Texte à lire:
====================
Moreau croyait avoir du temps devant lui, et déjà Soissons était entouré d’ennemis. Le 1er mars, Moreau réitérait sa demande au ministre de la guerre de 400 livres de poudre de mine ; le 2 mars, il écrivait encore pour demander deux compagnies de renfort. Mais ces dépêches ne témoignent pas que Moreau se préoccupe le moins du monde de la proximité de l’ennemi. Il y parle même, comme de faits sans aucune importance, d’un parti de hussards prussiens enlevés par une reconnaissance de cavalerie et de l’arrivée dans l’Aisne du général Bulow, « qui est, dit-on, du côté de Laon[2]. » Moins d’une heure après avoir écrit cette lettre, Moreau allait savoir autrement que par des on-dit où était le général Bulow.
====================
Consigne:
Recopiez à l'identique le passage sur Moreau à Soissons, en commençant aux mots « Moreau croyait avoir » et en vous arrêtant après « le général Bulow. ». Le matériel provient d'une autre source que le passage.

Matériel source:
====================
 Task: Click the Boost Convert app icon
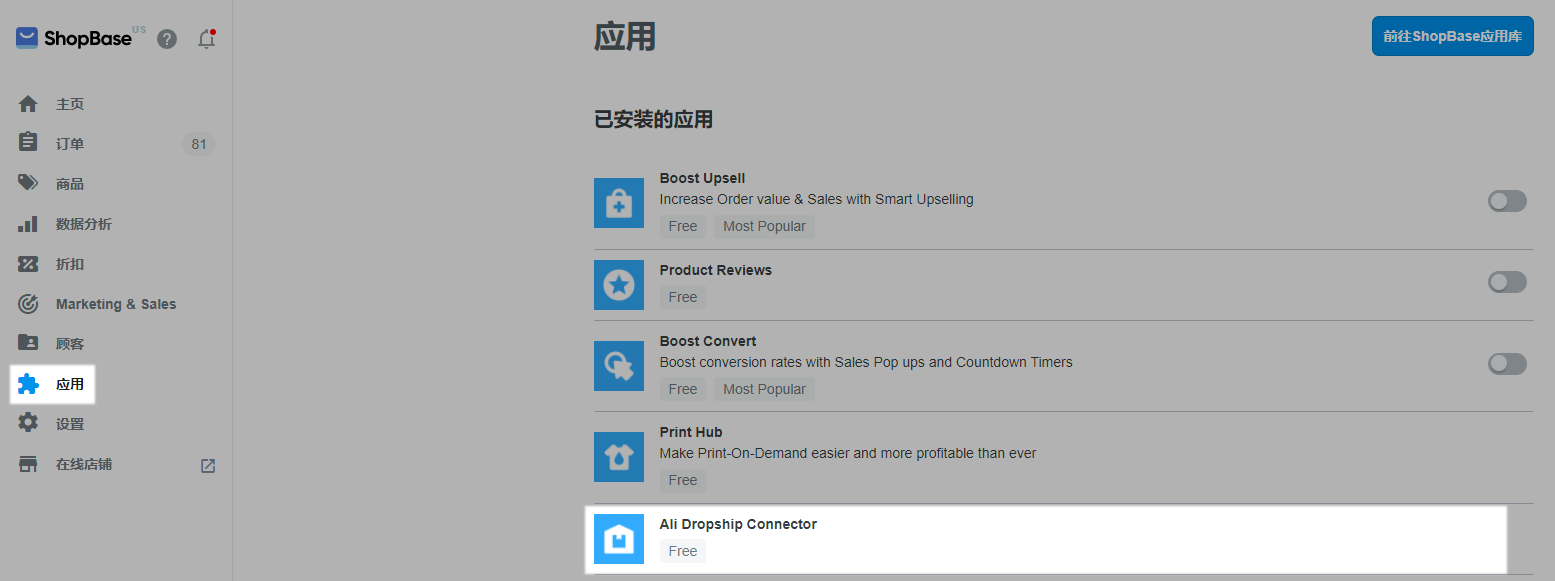(x=619, y=366)
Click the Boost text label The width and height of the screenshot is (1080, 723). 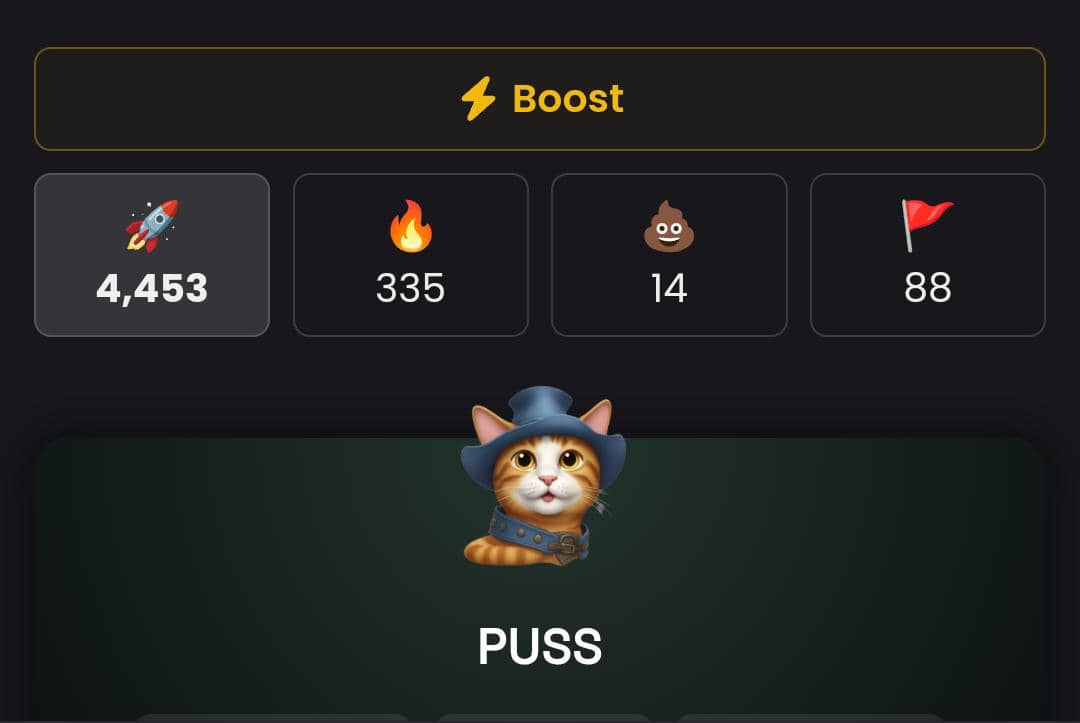click(x=568, y=98)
====================
Réponse attendue:
Moreau croyait avoir du temps devant lui, et déjà Soissons était entouré d’ennemis. Le 1er mars, Moreau réitérait sa demande au ministre de la guerre de 400 livres de poudre de mine ; le 2 mars, il écrivait encore pour demander deux compagnies de renfort. Mais ces dépêches ne témoignent pas que Moreau se préoccupe le moins du monde de la proximité de l’ennemi. Il y parle même, comme de faits sans aucune importance, d’un parti de hussards prussiens enlevés par une reconnaissance de cavalerie et de l’arrivée dans l’Aisne du général Bulow, « qui est, dit-on, du côté de Laon[2]. » Moins d’une heure après avoir écrit cette lettre, Moreau allait savoir autrement que par des on-dit où était le général Bulow.